» Exercise description: Starting at the line that holds "Reviews (370, 122)" and stopping at the line that holds "Web Design (339, 1469)", restate the records below word for word, with both of those lines included.

Records to use section start

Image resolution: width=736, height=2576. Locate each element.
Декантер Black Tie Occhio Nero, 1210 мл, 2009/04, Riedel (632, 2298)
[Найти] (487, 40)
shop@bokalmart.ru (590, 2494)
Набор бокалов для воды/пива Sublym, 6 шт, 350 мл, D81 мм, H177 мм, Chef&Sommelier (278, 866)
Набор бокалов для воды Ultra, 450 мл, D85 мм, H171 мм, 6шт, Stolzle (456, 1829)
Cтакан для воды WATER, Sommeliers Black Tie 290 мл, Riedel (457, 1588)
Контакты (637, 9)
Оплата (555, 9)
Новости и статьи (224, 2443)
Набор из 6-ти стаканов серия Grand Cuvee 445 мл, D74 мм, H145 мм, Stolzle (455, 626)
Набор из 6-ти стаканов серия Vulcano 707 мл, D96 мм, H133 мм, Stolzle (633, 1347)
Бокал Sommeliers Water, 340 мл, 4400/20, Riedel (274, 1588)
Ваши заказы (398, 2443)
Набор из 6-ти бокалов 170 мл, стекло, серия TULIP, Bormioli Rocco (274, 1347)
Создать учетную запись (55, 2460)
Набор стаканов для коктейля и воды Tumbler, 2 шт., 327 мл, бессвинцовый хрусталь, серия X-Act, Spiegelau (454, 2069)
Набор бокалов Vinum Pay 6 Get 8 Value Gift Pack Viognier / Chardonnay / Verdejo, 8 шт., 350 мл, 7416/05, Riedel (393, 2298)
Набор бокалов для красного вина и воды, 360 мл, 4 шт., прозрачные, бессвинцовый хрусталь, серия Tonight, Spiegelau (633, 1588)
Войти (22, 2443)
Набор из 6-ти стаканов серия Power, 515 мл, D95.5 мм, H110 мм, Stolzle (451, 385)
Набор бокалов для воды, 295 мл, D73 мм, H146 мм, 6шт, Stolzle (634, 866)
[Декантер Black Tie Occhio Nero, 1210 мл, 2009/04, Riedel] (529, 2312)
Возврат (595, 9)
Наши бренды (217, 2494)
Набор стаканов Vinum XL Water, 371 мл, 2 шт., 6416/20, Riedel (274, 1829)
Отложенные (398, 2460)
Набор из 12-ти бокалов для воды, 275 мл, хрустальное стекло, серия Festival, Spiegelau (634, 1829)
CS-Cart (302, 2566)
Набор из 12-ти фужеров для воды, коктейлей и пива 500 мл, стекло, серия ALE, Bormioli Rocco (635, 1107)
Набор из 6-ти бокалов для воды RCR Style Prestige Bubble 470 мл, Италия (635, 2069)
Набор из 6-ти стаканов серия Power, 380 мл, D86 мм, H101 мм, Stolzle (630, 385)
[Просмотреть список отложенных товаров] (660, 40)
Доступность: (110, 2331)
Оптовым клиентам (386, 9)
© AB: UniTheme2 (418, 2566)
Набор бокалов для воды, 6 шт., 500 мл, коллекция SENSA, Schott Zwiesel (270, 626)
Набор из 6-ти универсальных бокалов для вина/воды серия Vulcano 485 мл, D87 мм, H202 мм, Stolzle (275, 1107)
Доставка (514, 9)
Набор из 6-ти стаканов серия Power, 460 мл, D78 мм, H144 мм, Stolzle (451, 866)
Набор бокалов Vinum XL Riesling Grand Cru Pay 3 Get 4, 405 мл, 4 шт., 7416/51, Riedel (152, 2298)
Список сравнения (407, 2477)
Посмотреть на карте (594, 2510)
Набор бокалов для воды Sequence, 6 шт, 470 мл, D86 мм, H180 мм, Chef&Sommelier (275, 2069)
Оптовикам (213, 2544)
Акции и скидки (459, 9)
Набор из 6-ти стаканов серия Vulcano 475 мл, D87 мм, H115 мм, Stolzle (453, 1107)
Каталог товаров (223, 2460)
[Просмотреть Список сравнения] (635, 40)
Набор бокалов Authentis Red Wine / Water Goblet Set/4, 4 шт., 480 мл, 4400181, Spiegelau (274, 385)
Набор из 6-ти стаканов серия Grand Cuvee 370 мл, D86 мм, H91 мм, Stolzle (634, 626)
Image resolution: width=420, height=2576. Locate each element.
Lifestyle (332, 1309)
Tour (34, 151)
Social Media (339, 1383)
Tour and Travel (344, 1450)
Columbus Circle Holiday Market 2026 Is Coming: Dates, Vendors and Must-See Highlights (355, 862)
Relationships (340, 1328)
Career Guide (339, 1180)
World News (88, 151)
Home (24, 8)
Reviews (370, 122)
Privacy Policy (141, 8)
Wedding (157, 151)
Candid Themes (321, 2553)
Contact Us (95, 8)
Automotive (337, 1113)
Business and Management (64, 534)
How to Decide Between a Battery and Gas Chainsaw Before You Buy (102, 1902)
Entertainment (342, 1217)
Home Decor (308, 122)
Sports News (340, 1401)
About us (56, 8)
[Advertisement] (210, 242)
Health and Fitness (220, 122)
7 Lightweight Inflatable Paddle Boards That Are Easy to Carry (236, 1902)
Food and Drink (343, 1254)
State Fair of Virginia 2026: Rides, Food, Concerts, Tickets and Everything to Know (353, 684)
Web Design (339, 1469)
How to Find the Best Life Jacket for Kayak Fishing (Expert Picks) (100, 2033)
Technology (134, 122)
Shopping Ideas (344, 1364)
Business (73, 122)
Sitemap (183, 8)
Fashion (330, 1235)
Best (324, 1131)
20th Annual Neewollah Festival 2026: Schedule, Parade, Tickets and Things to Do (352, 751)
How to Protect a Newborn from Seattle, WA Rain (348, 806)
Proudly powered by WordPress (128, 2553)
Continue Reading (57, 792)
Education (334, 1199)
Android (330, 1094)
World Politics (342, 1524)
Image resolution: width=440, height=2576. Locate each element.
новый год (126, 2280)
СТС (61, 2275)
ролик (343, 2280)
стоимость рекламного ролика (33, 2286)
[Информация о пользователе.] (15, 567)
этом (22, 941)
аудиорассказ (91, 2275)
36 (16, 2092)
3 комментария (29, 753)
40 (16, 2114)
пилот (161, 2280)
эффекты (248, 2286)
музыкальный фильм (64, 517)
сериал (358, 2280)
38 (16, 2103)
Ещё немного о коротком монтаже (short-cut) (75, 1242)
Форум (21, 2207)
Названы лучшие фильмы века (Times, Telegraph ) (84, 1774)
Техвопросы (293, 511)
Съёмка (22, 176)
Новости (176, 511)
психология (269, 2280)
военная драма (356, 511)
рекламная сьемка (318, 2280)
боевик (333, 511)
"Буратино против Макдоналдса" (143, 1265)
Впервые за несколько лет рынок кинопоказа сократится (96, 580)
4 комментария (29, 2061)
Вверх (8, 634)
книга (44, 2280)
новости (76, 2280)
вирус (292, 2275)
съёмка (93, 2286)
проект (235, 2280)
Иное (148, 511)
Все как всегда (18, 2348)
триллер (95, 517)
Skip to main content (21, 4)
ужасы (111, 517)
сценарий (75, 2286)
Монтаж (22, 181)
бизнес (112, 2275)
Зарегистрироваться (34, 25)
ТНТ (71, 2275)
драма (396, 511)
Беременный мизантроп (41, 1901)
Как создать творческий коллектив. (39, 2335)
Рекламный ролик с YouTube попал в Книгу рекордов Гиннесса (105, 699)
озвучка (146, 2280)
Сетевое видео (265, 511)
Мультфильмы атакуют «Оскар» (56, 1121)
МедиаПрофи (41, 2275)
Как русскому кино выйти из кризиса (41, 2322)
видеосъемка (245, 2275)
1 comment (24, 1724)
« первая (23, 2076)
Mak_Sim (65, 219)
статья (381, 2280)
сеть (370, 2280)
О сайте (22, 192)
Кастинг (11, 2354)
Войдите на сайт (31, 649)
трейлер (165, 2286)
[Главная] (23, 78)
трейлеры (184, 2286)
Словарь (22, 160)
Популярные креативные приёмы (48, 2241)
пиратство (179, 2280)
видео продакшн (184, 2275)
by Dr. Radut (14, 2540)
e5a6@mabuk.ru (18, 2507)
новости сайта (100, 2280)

Records to use section end

» Answer space:
Reviews (370, 122)
Privacy Policy (141, 8)
Wedding (157, 151)
Candid Themes (321, 2553)
Contact Us (95, 8)
Automotive (337, 1113)
Business and Management (64, 534)
How to Decide Between a Battery and Gas Chainsaw Before You Buy (102, 1902)
Entertainment (342, 1217)
Home Decor (308, 122)
Sports News (340, 1401)
About us (56, 8)
[Advertisement] (210, 242)
Health and Fitness (220, 122)
7 Lightweight Inflatable Paddle Boards That Are Easy to Carry (236, 1902)
Food and Drink (343, 1254)
State Fair of Virginia 2026: Rides, Food, Concerts, Tickets and Everything to Know (353, 684)
Web Design (339, 1469)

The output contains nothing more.